Overall, Dead Five’s Pass is a decent, if not fairly predictable read. The frigid atmosphere of the Canadian Rockies provided a good setting for the bleak story line. The tension is established early and you will be set for the ride. The characterizations are somewhat wooden, but they are serviceable for the plot. The thrills really pick up when Carise and Marcel enter the cave for a second time (see below for a comment about this). The action becomes nonstop and what the couple finds deep within the cave added an extra chill to the read.

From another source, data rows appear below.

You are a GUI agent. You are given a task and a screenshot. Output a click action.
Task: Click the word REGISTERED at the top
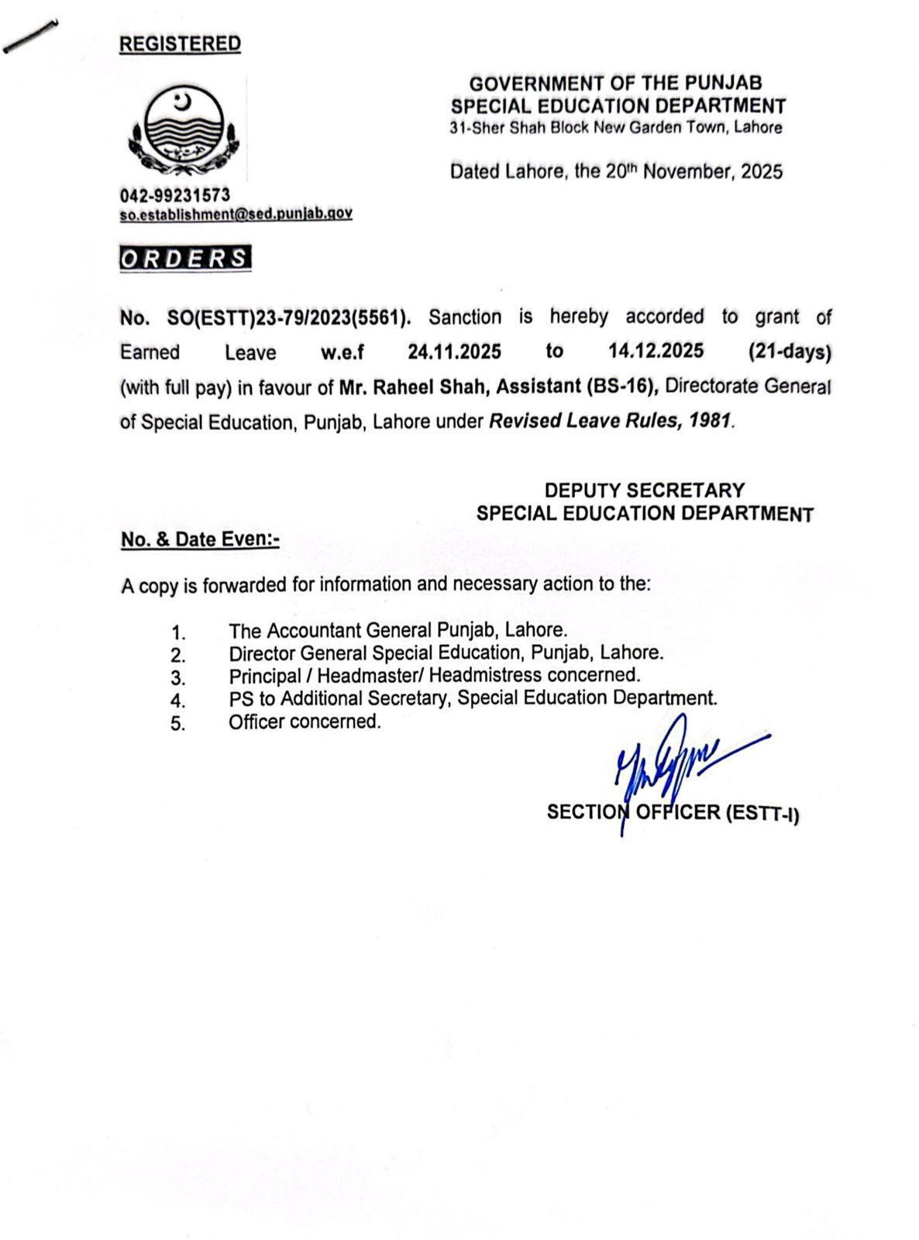click(x=180, y=44)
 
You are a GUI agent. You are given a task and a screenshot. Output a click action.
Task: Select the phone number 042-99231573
click(x=174, y=195)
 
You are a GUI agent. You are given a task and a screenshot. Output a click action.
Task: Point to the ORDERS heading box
click(x=185, y=258)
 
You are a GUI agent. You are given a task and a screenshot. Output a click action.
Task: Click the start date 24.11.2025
click(x=454, y=352)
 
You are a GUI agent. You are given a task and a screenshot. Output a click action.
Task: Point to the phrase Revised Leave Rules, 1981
click(x=609, y=422)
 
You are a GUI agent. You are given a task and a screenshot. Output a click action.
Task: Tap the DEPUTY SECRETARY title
click(x=644, y=491)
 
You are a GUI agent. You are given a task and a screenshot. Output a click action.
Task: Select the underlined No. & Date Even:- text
click(x=200, y=539)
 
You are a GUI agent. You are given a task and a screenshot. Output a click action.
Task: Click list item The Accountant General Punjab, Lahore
click(x=398, y=630)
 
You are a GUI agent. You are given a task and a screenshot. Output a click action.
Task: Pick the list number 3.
click(x=178, y=678)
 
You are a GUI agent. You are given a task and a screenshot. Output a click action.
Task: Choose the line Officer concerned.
click(x=305, y=722)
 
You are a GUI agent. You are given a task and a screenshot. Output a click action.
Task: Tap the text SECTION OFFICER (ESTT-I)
click(x=673, y=813)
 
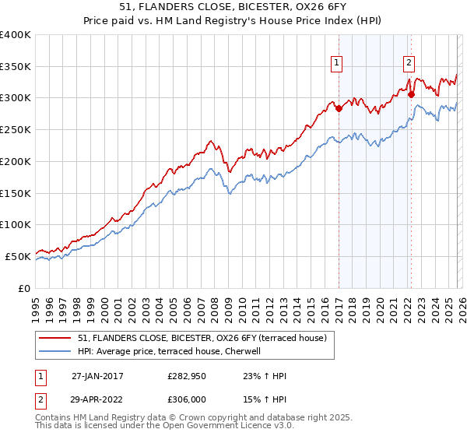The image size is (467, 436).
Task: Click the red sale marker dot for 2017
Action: [x=339, y=109]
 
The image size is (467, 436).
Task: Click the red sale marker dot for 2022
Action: [x=411, y=95]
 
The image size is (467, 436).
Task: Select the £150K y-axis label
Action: [x=16, y=193]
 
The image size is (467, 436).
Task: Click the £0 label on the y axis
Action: [x=24, y=288]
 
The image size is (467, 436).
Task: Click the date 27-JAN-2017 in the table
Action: [x=97, y=376]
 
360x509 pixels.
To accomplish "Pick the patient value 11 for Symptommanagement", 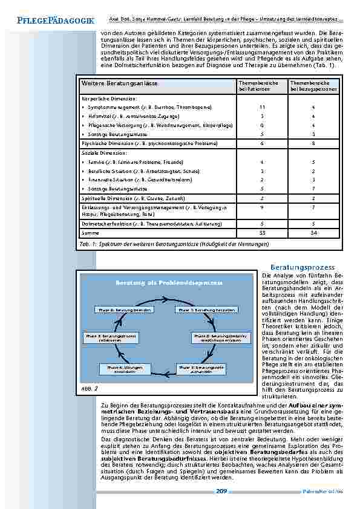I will (263, 107).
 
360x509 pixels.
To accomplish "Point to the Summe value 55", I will (263, 232).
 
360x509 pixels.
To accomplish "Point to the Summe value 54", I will (313, 232).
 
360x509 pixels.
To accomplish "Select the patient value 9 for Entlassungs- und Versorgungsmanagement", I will (263, 207).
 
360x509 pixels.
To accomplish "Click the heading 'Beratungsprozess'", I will (303, 267).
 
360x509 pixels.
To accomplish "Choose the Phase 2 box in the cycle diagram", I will (220, 338).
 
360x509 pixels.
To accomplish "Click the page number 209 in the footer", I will (221, 492).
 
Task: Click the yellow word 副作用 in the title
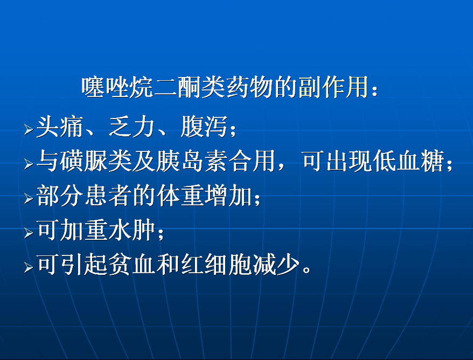click(333, 87)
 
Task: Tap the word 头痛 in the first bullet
click(60, 127)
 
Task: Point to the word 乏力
click(132, 127)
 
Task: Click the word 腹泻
click(204, 127)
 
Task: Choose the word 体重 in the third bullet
click(180, 196)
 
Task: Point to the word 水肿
click(132, 230)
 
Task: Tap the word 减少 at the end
click(276, 265)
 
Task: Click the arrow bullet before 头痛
click(29, 130)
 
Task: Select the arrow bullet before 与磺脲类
click(29, 164)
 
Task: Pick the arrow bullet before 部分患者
click(29, 198)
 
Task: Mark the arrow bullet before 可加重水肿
click(29, 233)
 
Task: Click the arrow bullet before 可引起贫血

The book does have a number of gaffes that gave me pause while reading. First, Carise and Marcel engage in incredibly stupid behavior – namely going into the cave for a second time. I found myself thinking, “Oh, come on” and groaning at the too-often used horror cliché at taking a stupid course of action (at least they didn’t split up while underground). Second, the author struggles with weather continuity. At times, it is snowing, at other times it is not, then the characters are in the midst of a blizzard… and people are flying helicopters in blizzards with no visibility – in the Rockies, no less. Third, Carise and Marcel discuss a theory that the presence of adolescents in the cave has somehow awakened the creature. The young climbers are described as “kids” and teenagers. However, they are also graduate students and medical students. At the very least that would make them in their mid-twenties – young but not teens. These types of things nudged me from the narrative flow and had me wondering what the Darkfuse editors were thinking when they were reading the work.
So, overall, a good read, but not outstanding like other Darkfuse titles.